What to work on: What follows is a set of records, each of which is to be written out exactly.

Records from a dataset:
-----
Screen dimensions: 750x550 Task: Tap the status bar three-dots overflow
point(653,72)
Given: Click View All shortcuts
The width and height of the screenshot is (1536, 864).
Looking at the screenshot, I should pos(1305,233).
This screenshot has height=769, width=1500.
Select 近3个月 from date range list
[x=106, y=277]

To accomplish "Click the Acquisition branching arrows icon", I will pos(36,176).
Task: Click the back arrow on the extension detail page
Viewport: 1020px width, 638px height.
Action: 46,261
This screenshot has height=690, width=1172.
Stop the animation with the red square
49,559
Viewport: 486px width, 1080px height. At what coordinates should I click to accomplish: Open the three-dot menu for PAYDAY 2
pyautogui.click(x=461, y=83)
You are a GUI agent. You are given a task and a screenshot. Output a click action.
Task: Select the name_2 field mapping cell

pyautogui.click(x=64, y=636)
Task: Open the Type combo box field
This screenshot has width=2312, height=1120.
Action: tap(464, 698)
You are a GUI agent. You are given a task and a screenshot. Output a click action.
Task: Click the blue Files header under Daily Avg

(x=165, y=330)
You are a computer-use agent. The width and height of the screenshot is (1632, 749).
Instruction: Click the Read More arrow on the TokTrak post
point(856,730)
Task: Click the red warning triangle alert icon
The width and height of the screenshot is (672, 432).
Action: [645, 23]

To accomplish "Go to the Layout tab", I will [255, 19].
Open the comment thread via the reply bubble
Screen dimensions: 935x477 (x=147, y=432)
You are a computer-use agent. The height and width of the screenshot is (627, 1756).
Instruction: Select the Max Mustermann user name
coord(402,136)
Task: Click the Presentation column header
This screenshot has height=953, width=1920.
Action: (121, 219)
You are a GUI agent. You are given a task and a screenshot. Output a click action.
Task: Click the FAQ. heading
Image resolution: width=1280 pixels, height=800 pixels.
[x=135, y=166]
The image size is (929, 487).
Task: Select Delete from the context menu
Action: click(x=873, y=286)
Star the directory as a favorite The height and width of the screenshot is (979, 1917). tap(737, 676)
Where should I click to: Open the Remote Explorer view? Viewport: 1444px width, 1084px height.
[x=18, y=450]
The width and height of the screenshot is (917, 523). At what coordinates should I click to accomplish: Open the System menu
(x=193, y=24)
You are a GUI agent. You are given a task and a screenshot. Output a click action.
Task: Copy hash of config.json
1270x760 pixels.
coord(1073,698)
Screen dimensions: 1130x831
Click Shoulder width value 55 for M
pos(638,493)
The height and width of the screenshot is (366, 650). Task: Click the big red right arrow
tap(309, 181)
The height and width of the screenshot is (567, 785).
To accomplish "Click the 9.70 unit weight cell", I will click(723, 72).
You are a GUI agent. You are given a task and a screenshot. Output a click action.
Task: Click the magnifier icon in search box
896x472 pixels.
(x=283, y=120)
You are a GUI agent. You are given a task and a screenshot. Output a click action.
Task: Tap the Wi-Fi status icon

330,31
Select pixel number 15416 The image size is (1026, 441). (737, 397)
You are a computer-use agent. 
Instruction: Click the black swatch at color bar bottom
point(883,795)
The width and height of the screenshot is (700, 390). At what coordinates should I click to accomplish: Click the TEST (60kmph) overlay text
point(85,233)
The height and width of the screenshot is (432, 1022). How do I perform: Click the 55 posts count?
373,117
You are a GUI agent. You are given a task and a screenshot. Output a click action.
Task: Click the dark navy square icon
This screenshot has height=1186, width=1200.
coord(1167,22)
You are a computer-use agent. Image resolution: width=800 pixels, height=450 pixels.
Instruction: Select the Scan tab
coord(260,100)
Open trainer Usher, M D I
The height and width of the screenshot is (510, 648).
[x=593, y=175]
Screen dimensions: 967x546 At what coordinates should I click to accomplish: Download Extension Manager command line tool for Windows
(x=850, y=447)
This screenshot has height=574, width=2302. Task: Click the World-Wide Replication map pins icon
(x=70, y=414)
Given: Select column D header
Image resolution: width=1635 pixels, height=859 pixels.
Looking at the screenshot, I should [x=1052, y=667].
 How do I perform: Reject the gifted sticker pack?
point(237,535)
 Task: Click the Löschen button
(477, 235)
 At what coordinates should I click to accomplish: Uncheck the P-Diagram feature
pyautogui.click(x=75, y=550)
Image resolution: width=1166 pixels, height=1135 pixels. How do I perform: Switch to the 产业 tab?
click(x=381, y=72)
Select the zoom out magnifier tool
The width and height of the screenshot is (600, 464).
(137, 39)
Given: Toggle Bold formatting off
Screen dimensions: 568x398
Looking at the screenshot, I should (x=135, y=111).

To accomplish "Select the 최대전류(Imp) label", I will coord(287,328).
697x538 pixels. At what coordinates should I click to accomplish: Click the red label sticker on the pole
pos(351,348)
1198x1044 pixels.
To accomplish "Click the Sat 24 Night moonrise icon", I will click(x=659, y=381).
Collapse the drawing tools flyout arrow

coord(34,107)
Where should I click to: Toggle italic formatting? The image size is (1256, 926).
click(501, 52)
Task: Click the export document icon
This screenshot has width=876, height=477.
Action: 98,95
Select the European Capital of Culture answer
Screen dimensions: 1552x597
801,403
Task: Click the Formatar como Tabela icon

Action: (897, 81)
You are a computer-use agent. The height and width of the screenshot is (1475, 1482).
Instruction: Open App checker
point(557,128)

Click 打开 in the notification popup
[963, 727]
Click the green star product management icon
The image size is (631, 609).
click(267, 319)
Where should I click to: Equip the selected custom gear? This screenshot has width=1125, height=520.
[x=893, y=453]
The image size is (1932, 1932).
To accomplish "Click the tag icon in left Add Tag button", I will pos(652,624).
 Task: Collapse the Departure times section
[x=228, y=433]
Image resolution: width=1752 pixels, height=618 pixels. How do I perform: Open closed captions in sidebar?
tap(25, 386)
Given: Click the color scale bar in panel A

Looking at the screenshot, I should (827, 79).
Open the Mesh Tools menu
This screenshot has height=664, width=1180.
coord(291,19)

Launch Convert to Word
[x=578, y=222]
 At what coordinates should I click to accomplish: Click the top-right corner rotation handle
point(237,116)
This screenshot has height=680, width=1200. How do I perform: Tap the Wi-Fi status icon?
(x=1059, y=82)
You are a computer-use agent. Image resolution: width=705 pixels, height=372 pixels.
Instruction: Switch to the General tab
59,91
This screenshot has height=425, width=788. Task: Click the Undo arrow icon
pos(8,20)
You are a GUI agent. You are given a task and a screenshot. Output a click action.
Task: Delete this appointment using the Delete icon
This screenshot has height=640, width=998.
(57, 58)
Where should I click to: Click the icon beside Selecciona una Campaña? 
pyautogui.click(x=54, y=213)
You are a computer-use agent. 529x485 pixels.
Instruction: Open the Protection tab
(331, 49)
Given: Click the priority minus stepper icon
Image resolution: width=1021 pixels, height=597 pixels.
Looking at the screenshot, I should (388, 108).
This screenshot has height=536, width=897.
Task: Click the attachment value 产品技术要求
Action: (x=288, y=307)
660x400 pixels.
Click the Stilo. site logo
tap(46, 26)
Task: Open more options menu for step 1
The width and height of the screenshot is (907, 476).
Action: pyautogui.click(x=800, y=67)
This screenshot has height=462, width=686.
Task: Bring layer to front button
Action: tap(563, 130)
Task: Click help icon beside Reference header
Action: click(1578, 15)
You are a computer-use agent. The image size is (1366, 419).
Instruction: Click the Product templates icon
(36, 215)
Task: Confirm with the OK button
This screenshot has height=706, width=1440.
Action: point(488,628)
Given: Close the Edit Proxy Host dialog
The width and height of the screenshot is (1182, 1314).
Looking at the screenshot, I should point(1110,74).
-----
Response below:
Screen dimensions: 750x550 Task: Tap the status bar three-dots overflow
point(653,72)
Given: Click View All shortcuts
The width and height of the screenshot is (1536, 864).
Looking at the screenshot, I should pos(1305,233).
This screenshot has height=769, width=1500.
Select 近3个月 from date range list
[x=106, y=277]

To accomplish "Click the Acquisition branching arrows icon", I will pos(36,176).
Task: Click the back arrow on the extension detail page
Viewport: 1020px width, 638px height.
Action: 46,261
This screenshot has height=690, width=1172.
Stop the animation with the red square
49,559
Viewport: 486px width, 1080px height. At what coordinates should I click to accomplish: Open the three-dot menu for PAYDAY 2
pyautogui.click(x=461, y=83)
You are a GUI agent. You are given a task and a screenshot. Output a click action.
Task: Select the name_2 field mapping cell

pyautogui.click(x=64, y=636)
Task: Open the Type combo box field
This screenshot has width=2312, height=1120.
Action: tap(464, 698)
You are a GUI agent. You are given a task and a screenshot. Output a click action.
Task: Click the blue Files header under Daily Avg

(x=165, y=330)
You are a computer-use agent. The width and height of the screenshot is (1632, 749).
Instruction: Click the Read More arrow on the TokTrak post
point(856,730)
Task: Click the red warning triangle alert icon
The width and height of the screenshot is (672, 432).
Action: [645, 23]

To accomplish "Go to the Layout tab", I will [255, 19].
Open the comment thread via the reply bubble
Screen dimensions: 935x477 (x=147, y=432)
You are a computer-use agent. The height and width of the screenshot is (627, 1756).
Instruction: Select the Max Mustermann user name
coord(402,136)
Task: Click the Presentation column header
This screenshot has height=953, width=1920.
Action: (121, 219)
You are a GUI agent. You are given a task and a screenshot. Output a click action.
Task: Click the FAQ. heading
Image resolution: width=1280 pixels, height=800 pixels.
[x=135, y=166]
The image size is (929, 487).
Task: Select Delete from the context menu
Action: click(x=873, y=286)
Star the directory as a favorite The height and width of the screenshot is (979, 1917). tap(737, 676)
Where should I click to: Open the Remote Explorer view? Viewport: 1444px width, 1084px height.
[x=18, y=450]
The width and height of the screenshot is (917, 523). At what coordinates should I click to accomplish: Open the System menu
(x=193, y=24)
You are a GUI agent. You are given a task and a screenshot. Output a click action.
Task: Copy hash of config.json
1270x760 pixels.
coord(1073,698)
Screen dimensions: 1130x831
Click Shoulder width value 55 for M
pos(638,493)
The height and width of the screenshot is (366, 650). Task: Click the big red right arrow
tap(309, 181)
The height and width of the screenshot is (567, 785).
To accomplish "Click the 9.70 unit weight cell", I will click(723, 72).
You are a GUI agent. You are given a task and a screenshot. Output a click action.
Task: Click the magnifier icon in search box
896x472 pixels.
(x=283, y=120)
You are a GUI agent. You are given a task and a screenshot. Output a click action.
Task: Tap the Wi-Fi status icon

330,31
Select pixel number 15416 The image size is (1026, 441). (737, 397)
You are a computer-use agent. 
Instruction: Click the black swatch at color bar bottom
point(883,795)
The width and height of the screenshot is (700, 390). At what coordinates should I click to accomplish: Click the TEST (60kmph) overlay text
point(85,233)
The height and width of the screenshot is (432, 1022). How do I perform: Click the 55 posts count?
373,117
You are a GUI agent. You are given a task and a screenshot. Output a click action.
Task: Click the dark navy square icon
This screenshot has height=1186, width=1200.
coord(1167,22)
You are a computer-use agent. Image resolution: width=800 pixels, height=450 pixels.
Instruction: Select the Scan tab
coord(260,100)
Open trainer Usher, M D I
The height and width of the screenshot is (510, 648).
[x=593, y=175]
Screen dimensions: 967x546 At what coordinates should I click to accomplish: Download Extension Manager command line tool for Windows
(x=850, y=447)
This screenshot has height=574, width=2302. Task: Click the World-Wide Replication map pins icon
(x=70, y=414)
Given: Select column D header
Image resolution: width=1635 pixels, height=859 pixels.
Looking at the screenshot, I should [x=1052, y=667].
 How do I perform: Reject the gifted sticker pack?
point(237,535)
 Task: Click the Löschen button
(477, 235)
 At what coordinates should I click to accomplish: Uncheck the P-Diagram feature
pyautogui.click(x=75, y=550)
Image resolution: width=1166 pixels, height=1135 pixels. How do I perform: Switch to the 产业 tab?
click(x=381, y=72)
Select the zoom out magnifier tool
The width and height of the screenshot is (600, 464).
(137, 39)
Given: Toggle Bold formatting off
Screen dimensions: 568x398
Looking at the screenshot, I should (x=135, y=111).

To accomplish "Select the 최대전류(Imp) label", I will coord(287,328).
697x538 pixels. At what coordinates should I click to accomplish: Click the red label sticker on the pole
pos(351,348)
1198x1044 pixels.
To accomplish "Click the Sat 24 Night moonrise icon", I will click(x=659, y=381).
Collapse the drawing tools flyout arrow

coord(34,107)
Where should I click to: Toggle italic formatting? The image size is (1256, 926).
click(501, 52)
Task: Click the export document icon
This screenshot has width=876, height=477.
Action: 98,95
Select the European Capital of Culture answer
Screen dimensions: 1552x597
801,403
Task: Click the Formatar como Tabela icon

Action: (897, 81)
You are a computer-use agent. The height and width of the screenshot is (1475, 1482).
Instruction: Open App checker
point(557,128)

Click 打开 in the notification popup
[963, 727]
Click the green star product management icon
The image size is (631, 609).
click(267, 319)
Where should I click to: Equip the selected custom gear? This screenshot has width=1125, height=520.
[x=893, y=453]
The image size is (1932, 1932).
To accomplish "Click the tag icon in left Add Tag button", I will pos(652,624).
 Task: Collapse the Departure times section
[x=228, y=433]
Image resolution: width=1752 pixels, height=618 pixels. How do I perform: Open closed captions in sidebar?
tap(25, 386)
Given: Click the color scale bar in panel A

Looking at the screenshot, I should (827, 79).
Open the Mesh Tools menu
This screenshot has height=664, width=1180.
coord(291,19)

Launch Convert to Word
[x=578, y=222]
 At what coordinates should I click to accomplish: Click the top-right corner rotation handle
point(237,116)
This screenshot has height=680, width=1200. How do I perform: Tap the Wi-Fi status icon?
(x=1059, y=82)
You are a computer-use agent. Image resolution: width=705 pixels, height=372 pixels.
Instruction: Switch to the General tab
59,91
This screenshot has height=425, width=788. Task: Click the Undo arrow icon
pos(8,20)
You are a GUI agent. You are given a task and a screenshot. Output a click action.
Task: Delete this appointment using the Delete icon
This screenshot has height=640, width=998.
(57, 58)
Where should I click to: Click the icon beside Selecciona una Campaña? 
pyautogui.click(x=54, y=213)
You are a computer-use agent. 529x485 pixels.
Instruction: Open the Protection tab
(331, 49)
Given: Click the priority minus stepper icon
Image resolution: width=1021 pixels, height=597 pixels.
Looking at the screenshot, I should (388, 108).
This screenshot has height=536, width=897.
Task: Click the attachment value 产品技术要求
Action: (x=288, y=307)
660x400 pixels.
Click the Stilo. site logo
tap(46, 26)
Task: Open more options menu for step 1
The width and height of the screenshot is (907, 476).
Action: pyautogui.click(x=800, y=67)
This screenshot has height=462, width=686.
Task: Bring layer to front button
Action: tap(563, 130)
Task: Click help icon beside Reference header
Action: click(1578, 15)
You are a computer-use agent. The image size is (1366, 419).
Instruction: Click the Product templates icon
(36, 215)
Task: Confirm with the OK button
This screenshot has height=706, width=1440.
Action: point(488,628)
Given: Close the Edit Proxy Host dialog
The width and height of the screenshot is (1182, 1314).
Looking at the screenshot, I should point(1110,74).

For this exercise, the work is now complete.